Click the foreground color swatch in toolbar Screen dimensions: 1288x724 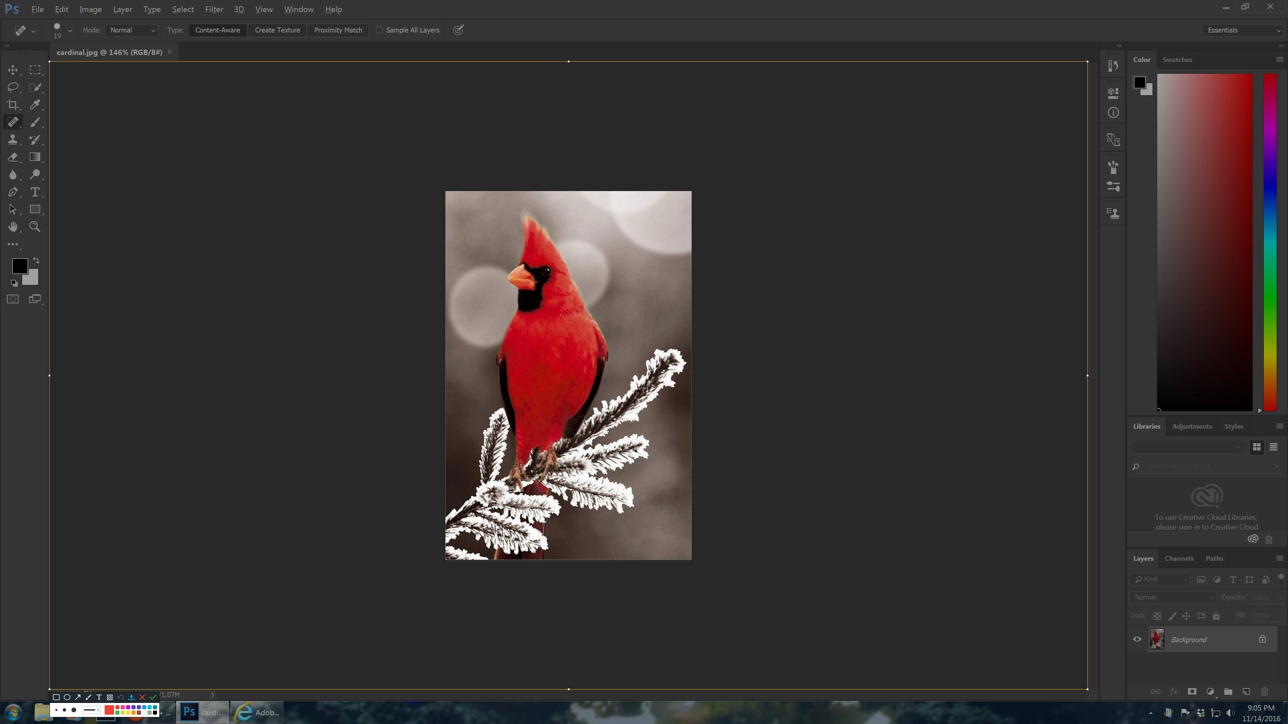click(x=19, y=265)
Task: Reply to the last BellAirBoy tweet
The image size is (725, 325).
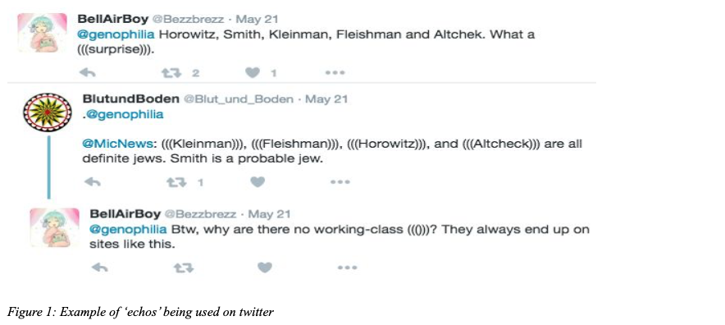Action: tap(99, 268)
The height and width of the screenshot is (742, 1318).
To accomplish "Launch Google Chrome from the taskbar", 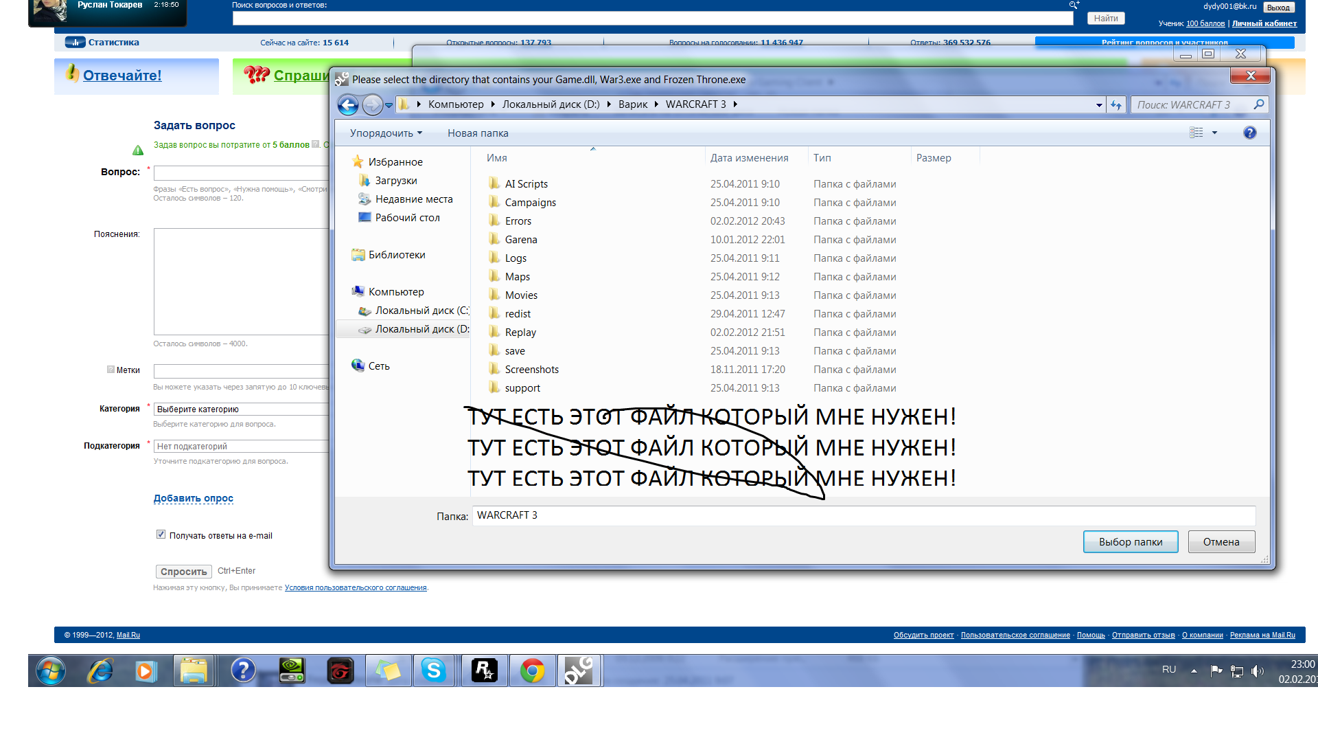I will coord(532,670).
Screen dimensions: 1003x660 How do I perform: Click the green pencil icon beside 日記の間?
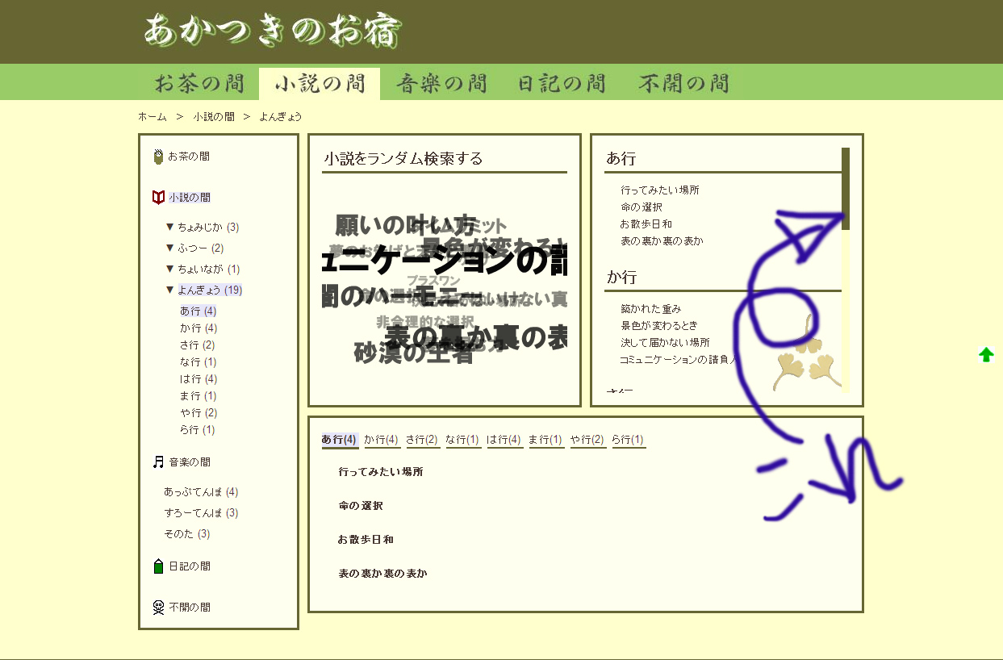pyautogui.click(x=158, y=566)
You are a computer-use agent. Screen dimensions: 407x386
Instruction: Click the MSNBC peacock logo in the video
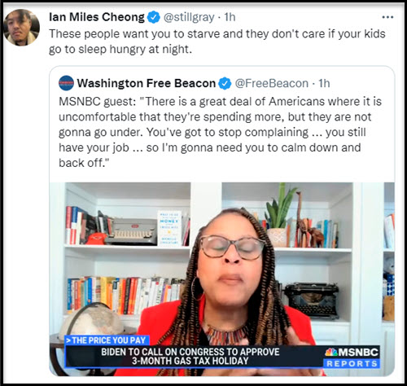click(x=331, y=353)
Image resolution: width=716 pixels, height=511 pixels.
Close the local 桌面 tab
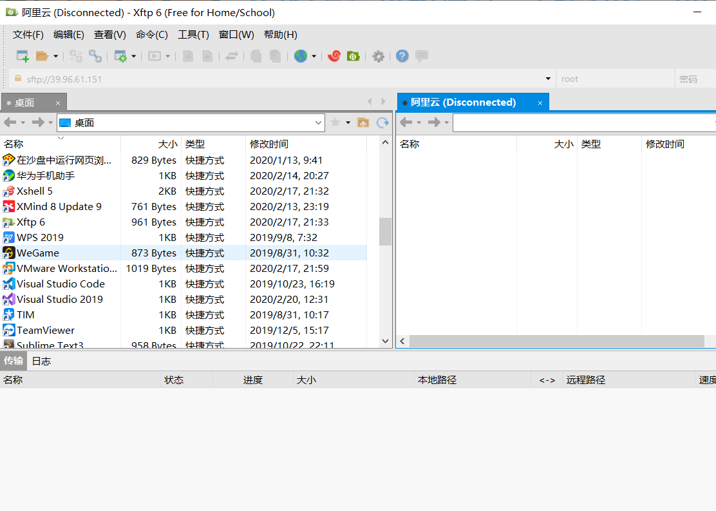coord(57,103)
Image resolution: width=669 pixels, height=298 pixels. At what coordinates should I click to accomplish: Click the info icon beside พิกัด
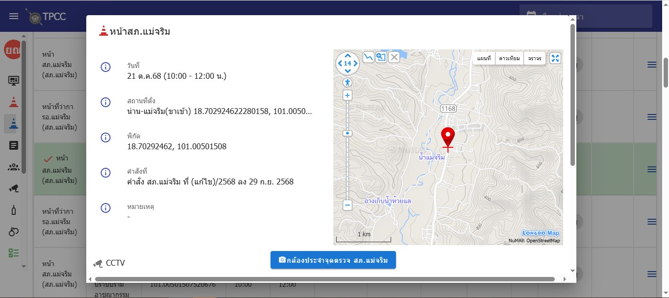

→ What the exercise asks
Please set down the data from the line containing "Image resolution: width=716" through the end of the data, leaving out the pictures.

→ Solution to the exercise
Image resolution: width=716 pixels, height=511 pixels.
Close the local 桌面 tab
coord(57,103)
Image resolution: width=669 pixels, height=298 pixels. At what coordinates should I click to accomplish: Click the info icon beside พิกัด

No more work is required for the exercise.